- [Instruction] Please copy the part of the records that opens with the line containing "Given: Click Owen" and runs through the end of the records, swapping "avatar" for "icon" and changing nothing else. Leave the pictures out of your answer.

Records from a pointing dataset

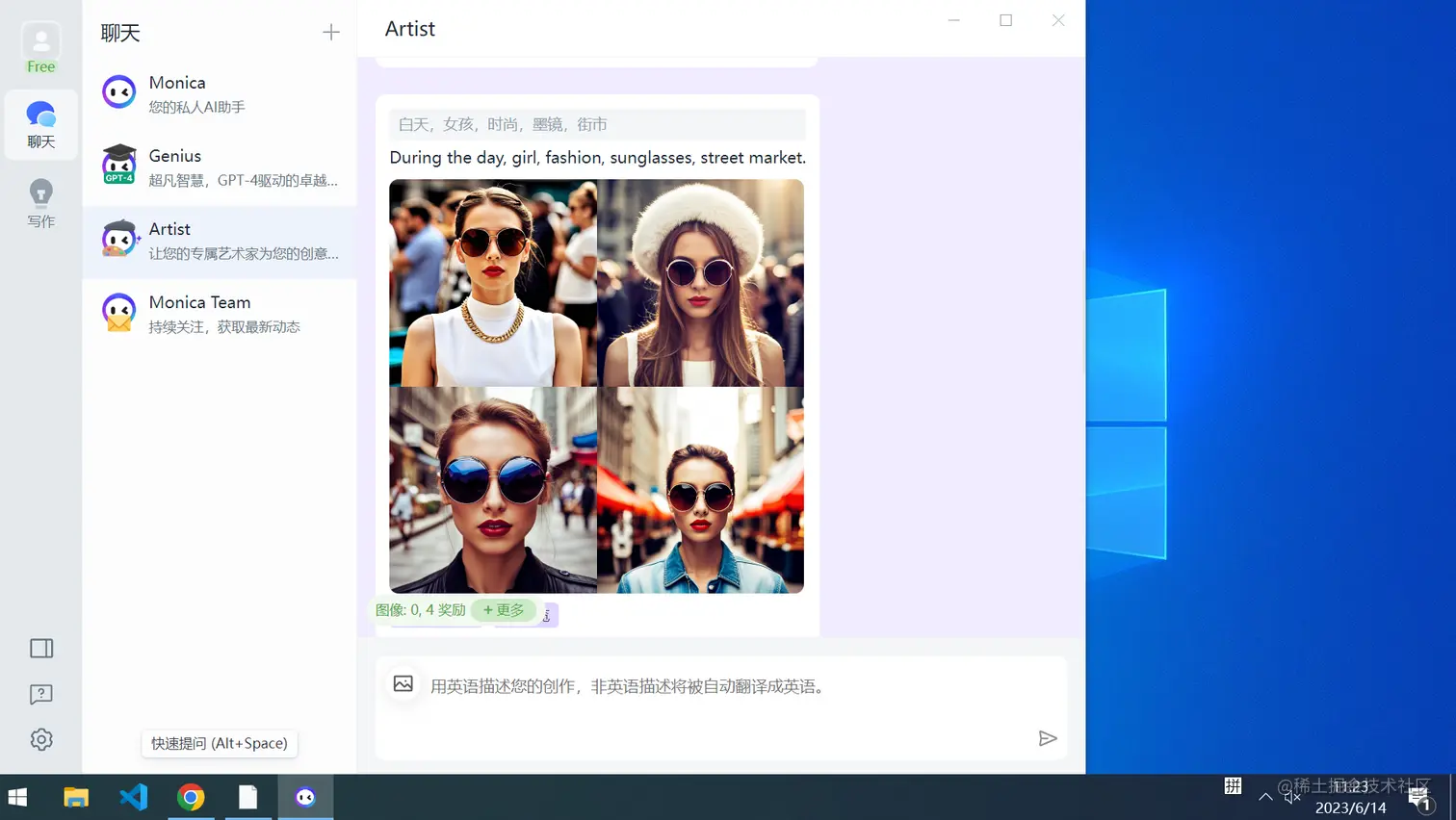Click the '+更多' rewards button
The height and width of the screenshot is (820, 1456).
point(504,610)
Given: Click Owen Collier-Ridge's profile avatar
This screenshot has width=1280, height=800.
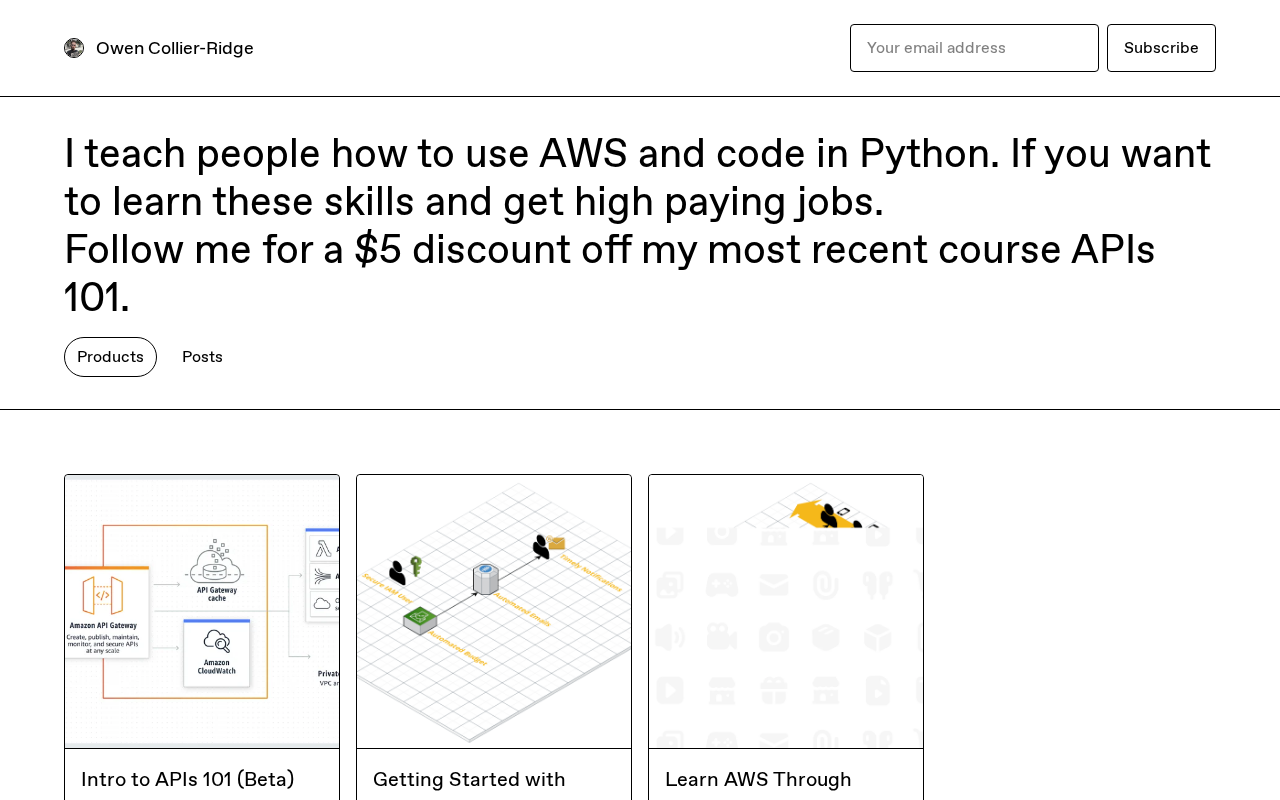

- [Task solution]
Given: Click Owen Collier-Ridge's profile icon
This screenshot has width=1280, height=800.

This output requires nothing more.